Elliot M. Gross (born c. 1933–1934) is an American forensic pathologist who served as the Chief Medical Examiner of New York City from 1979 until his dismissal in 1989.

== Background ==
Gross became chief medical examiner after replacing Michael Baden in 1979. Previously, he had been the chief medical examiner of Connecticut for nine years. He headed the New York City Chief Medical Examiners office in 1979 and performed the controversial autopsies such as Graffiti artist Michael Stewart, Eleanor Bumpurs, and Nicholas Bartlett, all killed by police officers.
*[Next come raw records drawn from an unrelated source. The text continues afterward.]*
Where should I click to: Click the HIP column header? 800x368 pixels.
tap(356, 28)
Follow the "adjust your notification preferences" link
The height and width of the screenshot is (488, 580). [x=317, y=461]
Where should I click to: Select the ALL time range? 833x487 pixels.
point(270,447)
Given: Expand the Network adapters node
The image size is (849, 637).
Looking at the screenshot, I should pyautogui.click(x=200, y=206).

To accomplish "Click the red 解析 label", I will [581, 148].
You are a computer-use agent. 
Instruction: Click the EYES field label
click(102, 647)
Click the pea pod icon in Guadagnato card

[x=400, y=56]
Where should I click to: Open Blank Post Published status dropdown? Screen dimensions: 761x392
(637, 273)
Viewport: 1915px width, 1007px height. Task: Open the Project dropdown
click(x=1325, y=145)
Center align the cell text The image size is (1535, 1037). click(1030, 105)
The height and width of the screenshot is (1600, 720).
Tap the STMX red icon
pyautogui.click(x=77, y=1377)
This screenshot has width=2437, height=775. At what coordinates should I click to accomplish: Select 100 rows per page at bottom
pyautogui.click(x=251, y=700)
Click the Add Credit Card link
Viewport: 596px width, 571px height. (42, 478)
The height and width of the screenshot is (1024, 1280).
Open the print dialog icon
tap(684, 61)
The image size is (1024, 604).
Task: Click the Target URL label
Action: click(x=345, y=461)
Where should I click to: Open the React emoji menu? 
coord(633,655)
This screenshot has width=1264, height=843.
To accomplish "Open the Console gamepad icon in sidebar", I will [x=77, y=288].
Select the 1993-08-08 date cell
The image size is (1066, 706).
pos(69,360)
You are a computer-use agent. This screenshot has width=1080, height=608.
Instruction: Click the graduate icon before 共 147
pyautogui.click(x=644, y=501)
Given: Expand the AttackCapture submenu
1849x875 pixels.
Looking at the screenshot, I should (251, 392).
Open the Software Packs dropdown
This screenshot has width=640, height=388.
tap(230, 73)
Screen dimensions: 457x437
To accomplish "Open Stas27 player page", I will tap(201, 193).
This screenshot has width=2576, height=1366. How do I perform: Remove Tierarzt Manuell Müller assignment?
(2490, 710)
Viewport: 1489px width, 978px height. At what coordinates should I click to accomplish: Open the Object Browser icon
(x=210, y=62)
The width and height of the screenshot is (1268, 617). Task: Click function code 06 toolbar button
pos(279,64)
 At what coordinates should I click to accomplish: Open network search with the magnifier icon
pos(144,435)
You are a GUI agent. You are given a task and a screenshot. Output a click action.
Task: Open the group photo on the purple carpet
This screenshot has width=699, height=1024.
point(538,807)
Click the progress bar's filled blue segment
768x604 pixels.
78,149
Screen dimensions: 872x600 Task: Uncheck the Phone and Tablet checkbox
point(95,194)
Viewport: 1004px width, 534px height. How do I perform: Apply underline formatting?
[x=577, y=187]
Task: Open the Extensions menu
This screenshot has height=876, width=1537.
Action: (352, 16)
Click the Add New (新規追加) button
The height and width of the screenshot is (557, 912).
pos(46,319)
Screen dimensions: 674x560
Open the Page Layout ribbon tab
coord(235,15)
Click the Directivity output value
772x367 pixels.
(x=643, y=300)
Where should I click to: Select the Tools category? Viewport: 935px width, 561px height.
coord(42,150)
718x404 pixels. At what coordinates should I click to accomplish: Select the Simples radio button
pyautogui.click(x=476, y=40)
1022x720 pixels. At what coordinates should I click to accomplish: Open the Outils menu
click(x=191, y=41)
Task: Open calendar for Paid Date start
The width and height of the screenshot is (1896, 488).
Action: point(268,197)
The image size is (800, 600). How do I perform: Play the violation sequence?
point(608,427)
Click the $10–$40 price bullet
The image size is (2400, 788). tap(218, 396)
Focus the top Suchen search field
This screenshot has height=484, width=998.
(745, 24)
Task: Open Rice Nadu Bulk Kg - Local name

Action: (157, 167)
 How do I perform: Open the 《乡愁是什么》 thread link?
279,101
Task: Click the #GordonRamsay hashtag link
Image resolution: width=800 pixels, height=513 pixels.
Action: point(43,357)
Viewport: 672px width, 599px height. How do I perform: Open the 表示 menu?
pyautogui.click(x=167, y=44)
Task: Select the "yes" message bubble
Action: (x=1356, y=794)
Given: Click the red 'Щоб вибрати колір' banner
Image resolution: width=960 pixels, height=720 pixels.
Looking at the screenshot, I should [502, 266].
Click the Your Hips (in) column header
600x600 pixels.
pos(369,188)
Gross graduated from the Horace Mann School, Columbia College and the New York University School of Medicine. He had been the Chief Medical Examiner of Connecticut for nine years and, while a captain in the Air Force Reserve Command, served as chief of the aerospace pathology branch of the Armed Forces Institute of Pathology.

== Controversy ==
Gross and his staff were accused by several defense lawyers and forensic specialists of producing misleading or inaccurate autopsy findings in police custody cases and giving misleading testimony in trials. On January 28, 1985, Mayor Koch and Governor Cuomo ordered state and city agencies to investigate the allegations against the Medical Examiners office and Gross. In July 1985, Gross took a leave of absence following eleven charges of incompetence filed by the State Health Department. Although he was cleared of the charges filed by the State department, an administrative law judge ruled against their decision stating they lacked jurisdiction on the grounds that performing autopsies is not a practice of medicine.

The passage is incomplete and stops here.